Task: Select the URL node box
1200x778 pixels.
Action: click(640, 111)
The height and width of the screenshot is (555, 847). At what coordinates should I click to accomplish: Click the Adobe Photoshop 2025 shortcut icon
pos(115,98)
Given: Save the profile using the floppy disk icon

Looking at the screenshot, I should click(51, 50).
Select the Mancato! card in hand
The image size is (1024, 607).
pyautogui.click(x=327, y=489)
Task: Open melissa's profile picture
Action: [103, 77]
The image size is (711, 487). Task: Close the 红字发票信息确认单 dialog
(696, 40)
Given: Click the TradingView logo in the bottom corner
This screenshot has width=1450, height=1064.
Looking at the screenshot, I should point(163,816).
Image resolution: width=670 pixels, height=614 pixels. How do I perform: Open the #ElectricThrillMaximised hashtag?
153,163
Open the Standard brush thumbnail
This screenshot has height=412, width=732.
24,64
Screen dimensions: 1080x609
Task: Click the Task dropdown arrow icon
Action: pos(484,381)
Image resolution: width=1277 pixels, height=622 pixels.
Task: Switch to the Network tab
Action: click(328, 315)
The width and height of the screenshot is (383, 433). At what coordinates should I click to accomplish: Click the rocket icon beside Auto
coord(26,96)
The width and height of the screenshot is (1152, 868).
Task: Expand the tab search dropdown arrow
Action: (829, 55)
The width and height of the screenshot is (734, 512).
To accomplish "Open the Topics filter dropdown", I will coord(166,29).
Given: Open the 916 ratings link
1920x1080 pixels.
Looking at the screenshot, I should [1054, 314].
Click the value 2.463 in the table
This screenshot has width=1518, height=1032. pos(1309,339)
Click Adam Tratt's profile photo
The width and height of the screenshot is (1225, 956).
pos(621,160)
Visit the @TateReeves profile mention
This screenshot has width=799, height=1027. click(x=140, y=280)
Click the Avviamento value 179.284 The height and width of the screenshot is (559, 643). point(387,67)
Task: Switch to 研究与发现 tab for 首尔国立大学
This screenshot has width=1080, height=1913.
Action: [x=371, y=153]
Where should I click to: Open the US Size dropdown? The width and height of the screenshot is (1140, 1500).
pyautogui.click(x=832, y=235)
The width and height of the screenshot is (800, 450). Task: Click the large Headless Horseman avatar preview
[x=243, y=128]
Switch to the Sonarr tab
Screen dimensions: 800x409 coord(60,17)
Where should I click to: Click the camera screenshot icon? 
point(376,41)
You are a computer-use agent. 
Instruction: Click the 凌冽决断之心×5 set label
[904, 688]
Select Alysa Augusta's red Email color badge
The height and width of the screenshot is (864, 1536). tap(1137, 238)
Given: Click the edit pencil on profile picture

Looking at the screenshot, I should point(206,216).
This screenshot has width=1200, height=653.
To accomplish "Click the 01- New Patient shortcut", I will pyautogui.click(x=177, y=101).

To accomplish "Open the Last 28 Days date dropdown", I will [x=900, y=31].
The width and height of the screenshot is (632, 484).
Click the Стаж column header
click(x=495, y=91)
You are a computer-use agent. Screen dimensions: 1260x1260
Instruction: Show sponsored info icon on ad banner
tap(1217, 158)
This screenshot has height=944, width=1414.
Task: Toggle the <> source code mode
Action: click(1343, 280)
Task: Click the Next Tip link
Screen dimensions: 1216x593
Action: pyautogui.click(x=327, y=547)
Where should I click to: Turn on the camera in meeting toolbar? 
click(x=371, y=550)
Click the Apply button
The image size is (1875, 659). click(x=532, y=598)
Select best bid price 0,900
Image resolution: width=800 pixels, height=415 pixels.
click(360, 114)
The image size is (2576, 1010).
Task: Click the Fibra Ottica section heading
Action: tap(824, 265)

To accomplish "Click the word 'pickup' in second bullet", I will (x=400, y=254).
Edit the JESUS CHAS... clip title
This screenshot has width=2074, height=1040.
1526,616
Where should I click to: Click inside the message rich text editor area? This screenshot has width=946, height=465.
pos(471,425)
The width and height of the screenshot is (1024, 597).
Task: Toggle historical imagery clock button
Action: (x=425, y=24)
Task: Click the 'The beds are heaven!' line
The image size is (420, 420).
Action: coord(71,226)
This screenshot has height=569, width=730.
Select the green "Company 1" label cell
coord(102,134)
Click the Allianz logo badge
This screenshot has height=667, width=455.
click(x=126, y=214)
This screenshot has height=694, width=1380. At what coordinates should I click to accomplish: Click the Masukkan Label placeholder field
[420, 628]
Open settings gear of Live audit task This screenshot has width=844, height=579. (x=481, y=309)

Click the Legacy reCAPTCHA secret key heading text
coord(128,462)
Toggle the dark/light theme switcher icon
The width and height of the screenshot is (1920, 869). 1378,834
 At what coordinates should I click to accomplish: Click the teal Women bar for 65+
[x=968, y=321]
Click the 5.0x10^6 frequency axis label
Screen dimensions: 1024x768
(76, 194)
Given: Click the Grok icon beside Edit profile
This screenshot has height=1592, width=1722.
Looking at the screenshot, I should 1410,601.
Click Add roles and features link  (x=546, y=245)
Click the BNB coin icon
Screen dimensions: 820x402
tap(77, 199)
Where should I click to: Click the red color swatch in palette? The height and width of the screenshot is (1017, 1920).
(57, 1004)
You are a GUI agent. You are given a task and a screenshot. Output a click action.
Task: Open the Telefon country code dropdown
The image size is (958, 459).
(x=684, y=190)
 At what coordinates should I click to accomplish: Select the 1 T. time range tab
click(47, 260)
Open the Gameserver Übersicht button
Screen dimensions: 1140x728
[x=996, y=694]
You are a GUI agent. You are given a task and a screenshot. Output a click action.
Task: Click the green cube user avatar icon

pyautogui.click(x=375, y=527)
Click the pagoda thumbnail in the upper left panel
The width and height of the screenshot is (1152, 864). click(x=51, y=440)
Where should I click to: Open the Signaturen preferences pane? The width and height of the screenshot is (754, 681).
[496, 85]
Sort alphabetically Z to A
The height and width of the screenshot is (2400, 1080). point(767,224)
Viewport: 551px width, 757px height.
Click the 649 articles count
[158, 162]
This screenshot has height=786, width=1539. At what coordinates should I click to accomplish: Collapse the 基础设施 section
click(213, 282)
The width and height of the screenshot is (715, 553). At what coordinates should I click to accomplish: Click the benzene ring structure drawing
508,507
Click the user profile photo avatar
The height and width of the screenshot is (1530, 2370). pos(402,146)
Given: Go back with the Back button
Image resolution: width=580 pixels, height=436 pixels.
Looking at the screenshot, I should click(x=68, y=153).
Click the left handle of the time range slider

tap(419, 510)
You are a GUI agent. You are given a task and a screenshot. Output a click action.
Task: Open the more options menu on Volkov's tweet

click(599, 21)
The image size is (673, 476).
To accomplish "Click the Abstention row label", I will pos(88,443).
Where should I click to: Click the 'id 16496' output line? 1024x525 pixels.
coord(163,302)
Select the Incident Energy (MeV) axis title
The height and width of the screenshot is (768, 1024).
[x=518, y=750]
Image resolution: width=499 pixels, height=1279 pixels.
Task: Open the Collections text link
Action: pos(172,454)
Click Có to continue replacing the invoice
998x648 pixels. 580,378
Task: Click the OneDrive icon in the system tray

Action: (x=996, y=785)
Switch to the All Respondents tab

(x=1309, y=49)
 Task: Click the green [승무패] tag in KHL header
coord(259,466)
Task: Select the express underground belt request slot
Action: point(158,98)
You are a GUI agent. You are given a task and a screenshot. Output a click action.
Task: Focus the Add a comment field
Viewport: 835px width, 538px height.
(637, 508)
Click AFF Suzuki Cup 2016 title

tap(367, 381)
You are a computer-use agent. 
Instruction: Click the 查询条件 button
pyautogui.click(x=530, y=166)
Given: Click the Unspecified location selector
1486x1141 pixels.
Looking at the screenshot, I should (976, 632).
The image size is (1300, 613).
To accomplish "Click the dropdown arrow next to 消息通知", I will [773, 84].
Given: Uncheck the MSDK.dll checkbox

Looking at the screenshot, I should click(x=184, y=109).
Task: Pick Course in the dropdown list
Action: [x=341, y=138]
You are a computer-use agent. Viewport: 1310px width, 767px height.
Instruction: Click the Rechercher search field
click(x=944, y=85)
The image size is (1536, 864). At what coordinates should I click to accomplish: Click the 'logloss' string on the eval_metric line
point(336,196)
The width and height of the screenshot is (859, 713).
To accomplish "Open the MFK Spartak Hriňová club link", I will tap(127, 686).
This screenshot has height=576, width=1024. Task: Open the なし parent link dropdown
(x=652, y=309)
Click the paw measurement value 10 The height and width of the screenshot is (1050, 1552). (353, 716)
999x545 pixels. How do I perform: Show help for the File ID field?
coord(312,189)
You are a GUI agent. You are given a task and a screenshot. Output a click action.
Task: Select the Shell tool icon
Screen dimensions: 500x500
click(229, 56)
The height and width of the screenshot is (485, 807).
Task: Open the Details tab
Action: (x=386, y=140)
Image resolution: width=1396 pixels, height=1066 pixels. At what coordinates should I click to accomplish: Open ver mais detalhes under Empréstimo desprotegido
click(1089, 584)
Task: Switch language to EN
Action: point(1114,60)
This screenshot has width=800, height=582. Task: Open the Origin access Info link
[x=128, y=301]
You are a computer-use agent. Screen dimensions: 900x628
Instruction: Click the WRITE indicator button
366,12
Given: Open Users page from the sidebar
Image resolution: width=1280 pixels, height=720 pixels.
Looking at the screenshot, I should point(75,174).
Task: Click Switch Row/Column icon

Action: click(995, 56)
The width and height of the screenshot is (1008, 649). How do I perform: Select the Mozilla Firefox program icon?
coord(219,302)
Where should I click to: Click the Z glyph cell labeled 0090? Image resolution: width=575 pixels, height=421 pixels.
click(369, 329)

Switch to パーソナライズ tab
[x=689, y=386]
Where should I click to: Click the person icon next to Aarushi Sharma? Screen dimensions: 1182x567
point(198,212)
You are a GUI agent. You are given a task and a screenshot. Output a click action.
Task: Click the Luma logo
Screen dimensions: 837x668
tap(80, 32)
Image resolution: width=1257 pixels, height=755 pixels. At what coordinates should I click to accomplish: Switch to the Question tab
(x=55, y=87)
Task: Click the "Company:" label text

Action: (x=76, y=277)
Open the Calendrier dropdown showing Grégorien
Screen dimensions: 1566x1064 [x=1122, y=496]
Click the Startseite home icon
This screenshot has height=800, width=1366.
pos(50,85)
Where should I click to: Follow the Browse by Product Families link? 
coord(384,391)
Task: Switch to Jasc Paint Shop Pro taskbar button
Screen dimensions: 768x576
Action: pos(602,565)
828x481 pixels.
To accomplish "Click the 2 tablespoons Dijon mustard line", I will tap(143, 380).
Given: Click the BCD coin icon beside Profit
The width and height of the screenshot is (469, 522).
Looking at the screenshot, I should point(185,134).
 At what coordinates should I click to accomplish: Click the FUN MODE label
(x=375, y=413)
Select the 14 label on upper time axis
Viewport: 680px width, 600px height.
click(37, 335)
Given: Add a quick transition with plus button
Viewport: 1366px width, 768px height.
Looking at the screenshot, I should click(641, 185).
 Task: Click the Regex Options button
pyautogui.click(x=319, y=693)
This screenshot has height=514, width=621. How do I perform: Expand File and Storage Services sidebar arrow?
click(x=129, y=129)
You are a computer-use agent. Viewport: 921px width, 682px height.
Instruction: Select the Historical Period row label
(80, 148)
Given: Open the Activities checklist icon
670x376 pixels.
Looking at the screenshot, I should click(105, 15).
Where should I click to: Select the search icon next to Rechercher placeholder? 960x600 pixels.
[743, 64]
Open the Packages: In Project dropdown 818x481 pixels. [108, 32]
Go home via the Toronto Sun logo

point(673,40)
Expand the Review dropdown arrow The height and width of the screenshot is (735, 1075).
##########
TASK GOAL. Copy exactly the lines above, from the one containing "You are a computer-use agent. Viewport: 921px" through the very last line.

YOUR RESPONSE.
You are a computer-use agent. Viewport: 921px width, 682px height.
Instruction: Select the Historical Period row label
(80, 148)
Given: Open the Activities checklist icon
670x376 pixels.
Looking at the screenshot, I should click(105, 15).
Where should I click to: Select the search icon next to Rechercher placeholder? 960x600 pixels.
[743, 64]
Open the Packages: In Project dropdown 818x481 pixels. [108, 32]
Go home via the Toronto Sun logo

point(673,40)
Expand the Review dropdown arrow The height and width of the screenshot is (735, 1075).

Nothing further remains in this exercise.